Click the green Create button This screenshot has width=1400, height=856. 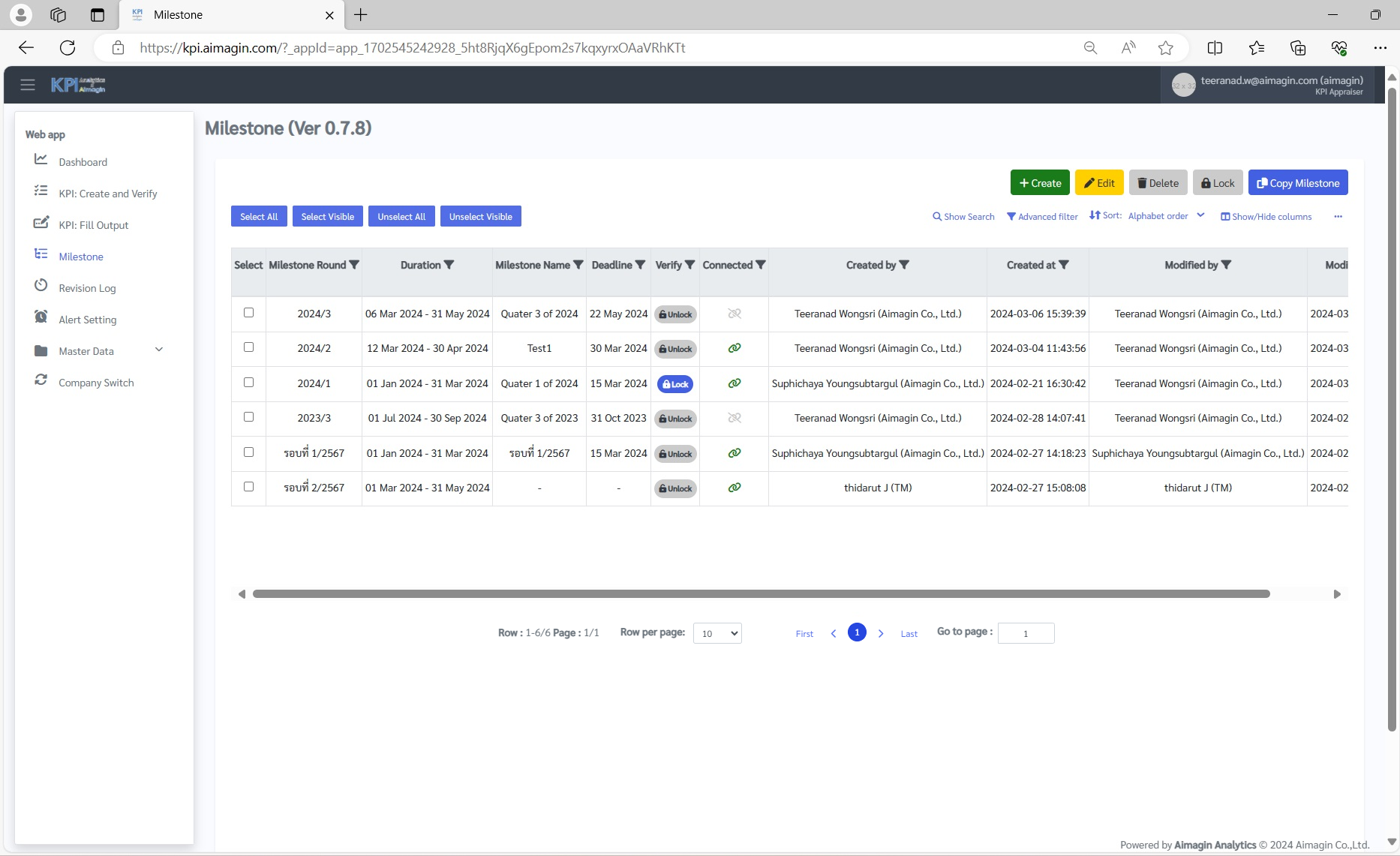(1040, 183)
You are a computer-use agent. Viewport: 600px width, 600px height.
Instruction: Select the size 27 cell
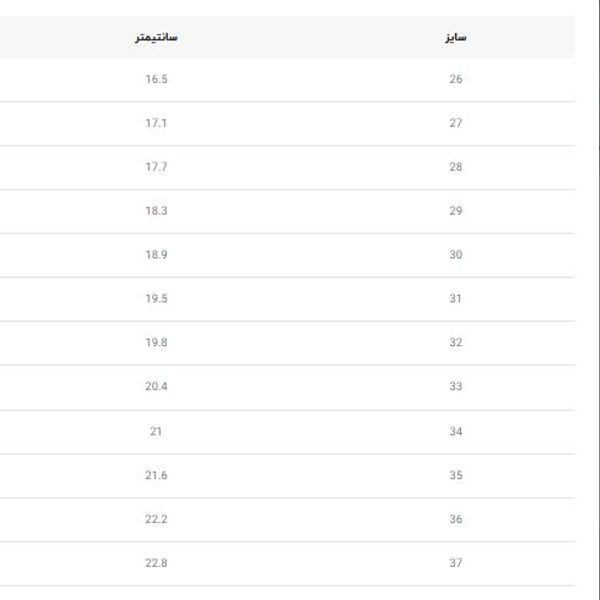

* * *

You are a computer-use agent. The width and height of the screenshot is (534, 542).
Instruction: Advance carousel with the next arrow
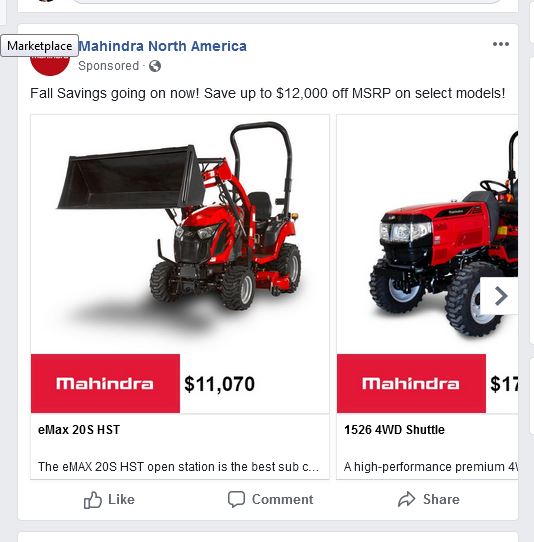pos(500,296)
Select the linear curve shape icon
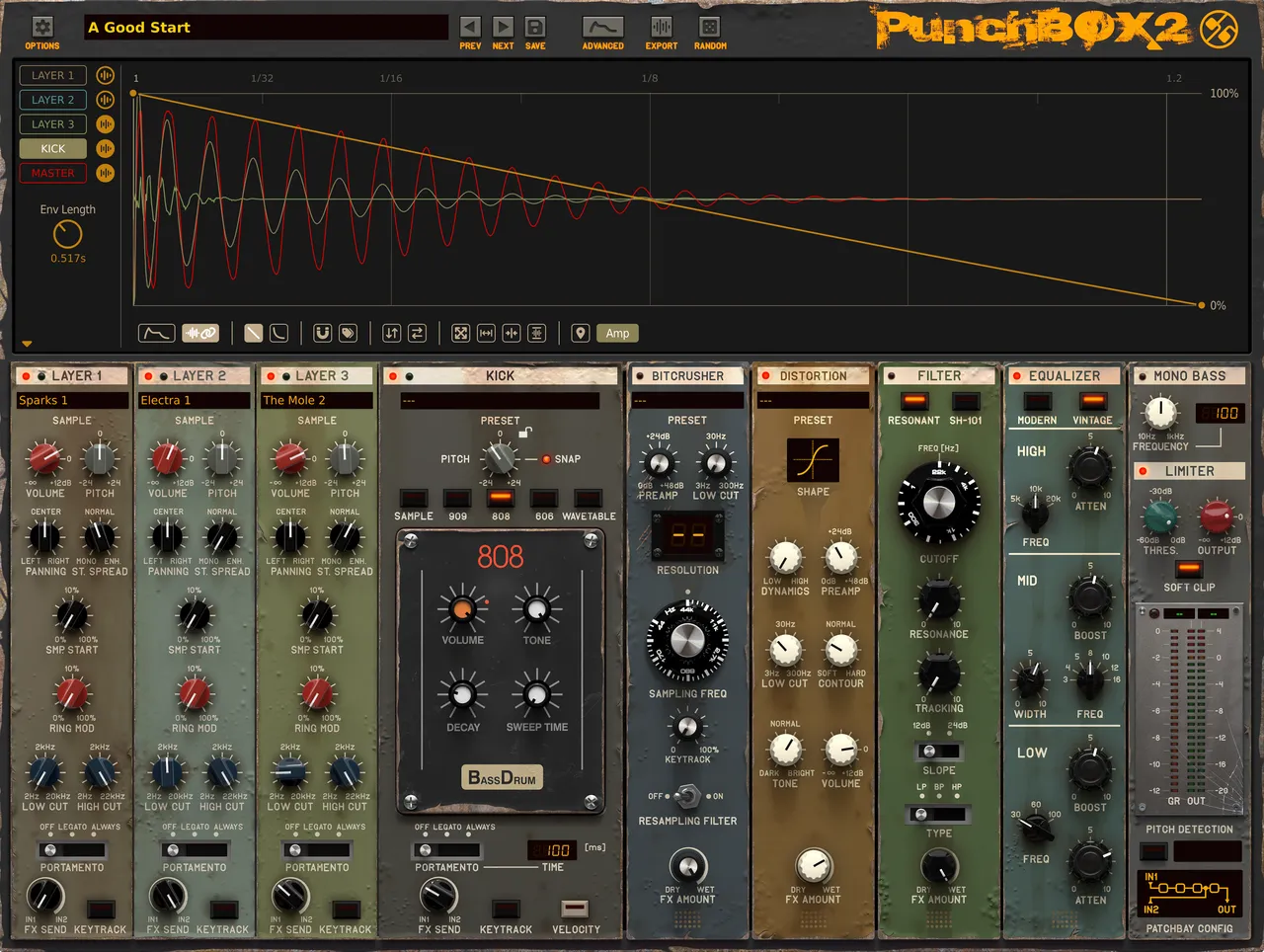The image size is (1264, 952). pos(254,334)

--

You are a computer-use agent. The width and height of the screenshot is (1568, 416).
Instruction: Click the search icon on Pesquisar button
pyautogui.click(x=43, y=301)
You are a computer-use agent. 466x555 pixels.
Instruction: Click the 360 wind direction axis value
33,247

* **What the task asks**
Report back each line of the entries that holds the string "agent".

* **Finished task**
You are a computer-use agent. Viewport: 600px width, 600px height.
You are a computer-use agent. The width and height of the screenshot is (534, 542).
You are a computer-use agent. The width and height of the screenshot is (1568, 416).
You are a computer-use agent. 466x555 pixels.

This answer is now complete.